___ Document ___
VERIFYING INFORMATION ON AN ELECTRONIC DISPLAY WITH AN INCORPORATED MONITORING DEVICE

Abstract

A system and method for verifying information on an electronic display with an incorporated monitoring is disclosed herein. The system includes an image processing interfacer to receive image data from an image processing unit (IPU), the image data being sourced from the monitoring device; a graphical processing interfacer to receive data from a graphical processor unit (GPU) driving the electronic display; a difference analyzer to analyze the difference between the received image data and the received data; and an error indicator to indicate an error based on the difference analyzer. A display assembly for verifying information on an electronic display with an incorporated monitoring is also disclosed herein.

Description

BACKGROUND

Electronic displays provide information on a lighted panel or surface. The information is received from an electronic control source, such as a processor or display driving circuit, which is configured to render information on the electronic display.

Electronic displays are implemented in many locations, such as a television, computing device, smart phone, and the like. With each implementation, different standards and requirements may be present. For example, in the context of automobiles, certain safety standards may be required.

Previously, in the context of a vehicle, information was conveyed via an instrument panel. The instrument panel is situated in various locations, for example, behind a steering wheel but in front of a driver viewing the front windshield. The instrument panel may be situated in other locations as well.

Conventionally, the instrument panel was a mechanical display. Thus, various mechanically controlled elements were employed to convey information, such as pointers and the like.

However, in recent times, these instrument panels have been augmented or replaced by digital displays. The digital displays allow for the conveying of information via electronic displays. The digital displays employ any sort of electronic display technology known to one of ordinary skill in the art, including but not limited to, liquid crystal displays, light-emitting diodes (LED), organic LEDs, and the like.

Whenever a new technology is implemented in a vehicle or a regulated environment, certain standards and safety precautions may be taken to ensure seamless and safe operations. In vehicles, a governing body may ensure that the safety of a new technology of implementation is above a specific or required threshold. Thus, in certain situations, for example the abandonment of conventional information sharing (i.e. the mechanical gauges or pointers), and the adoption of digital displays to render information—the vehicle manufacturer may be incentivized to ensure safe and consistent operation. This requirement may be internally driven, or be mandated by a regulating board.

DESCRIPTION OF THE DRAWINGS

The detailed description refers to the following drawings, in which like numerals refer to like items, and in which:

FIG. 1 is a block diagram illustrating an example computer.

FIG. 2 illustrates an example implementation of a system for verifying information on an electronic display with an incorporated monitoring device.

FIG. 3 further illustrates an example of a system for verifying information on an electronic display with an incorporated monitoring device.

FIG. 4 illustrates an example of a method for verifying information on an electronic display with an incorporated monitoring device.

FIG. 5 illustrates an example assembly for verifying information on an electronic display with an incorporated monitoring device.
___ Material ___
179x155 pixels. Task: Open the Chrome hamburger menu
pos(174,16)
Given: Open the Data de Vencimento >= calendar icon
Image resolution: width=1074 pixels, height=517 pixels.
___
* What is asked
A. Answer these questions about the display-verification patent:
(i) According to the abstract, what does the difference analyzer analyze?
(ii) What mechanically controlled elements does the background give as an example for conventional instrument panels?
(iii) What does FIG. 4 illustrate?
B. Write the next part of the display-verification patent, picking up after its list of drawings.
The lines have no connection to the display-verification patent.

* Response list
A.
(i) The difference between the image data received from the image processing unit and the data received from the graphical processor unit.
(ii) Pointers.
(iii) An example of a method for verifying information on an electronic display with an incorporated monitoring device.

B.
DETAILED DESCRIPTION

The invention is described more fully hereinafter with references to the accompanying drawings, in which exemplary embodiments of the invention are shown. This invention may, however, be embodied in many different forms and should not be construed as limited to the embodiments set forth herein. Rather, these exemplary embodiments are provided so that this disclosure is thorough, and will fully convey the scope of the invention to those skilled in the art. It will be understood that for the purposes of this disclosure, “at least one of each” will be interpreted to mean any combination the enumerated elements following the respective language, including combination of multiples of the enumerated elements. For example, “at least one of X, Y, and Z” will be construed to mean X only, Y only, Z only, or any combination of two or more items X, Y, and Z (e.g. XYZ, XZ, YZ, X). Throughout the drawings and the detailed description, unless otherwise described, the same drawing reference numerals are understood to refer to the same elements, features, and structures. The relative size and depiction of these elements may be exaggerated for clarity, illustration, and convenience.

Electronic displays are being situated where traditionally the information has been conveyed mechanically. For example, in the context of a vehicle, the electronic display may be relied upon to replace a mechanical instrument cluster (i.e. with gauges and pointers). Thus, technologies and displays associated with electronic displays, such as graphics, touchscreen capabilities, and the like—may be incorporated for a fuller and more dynamic experience.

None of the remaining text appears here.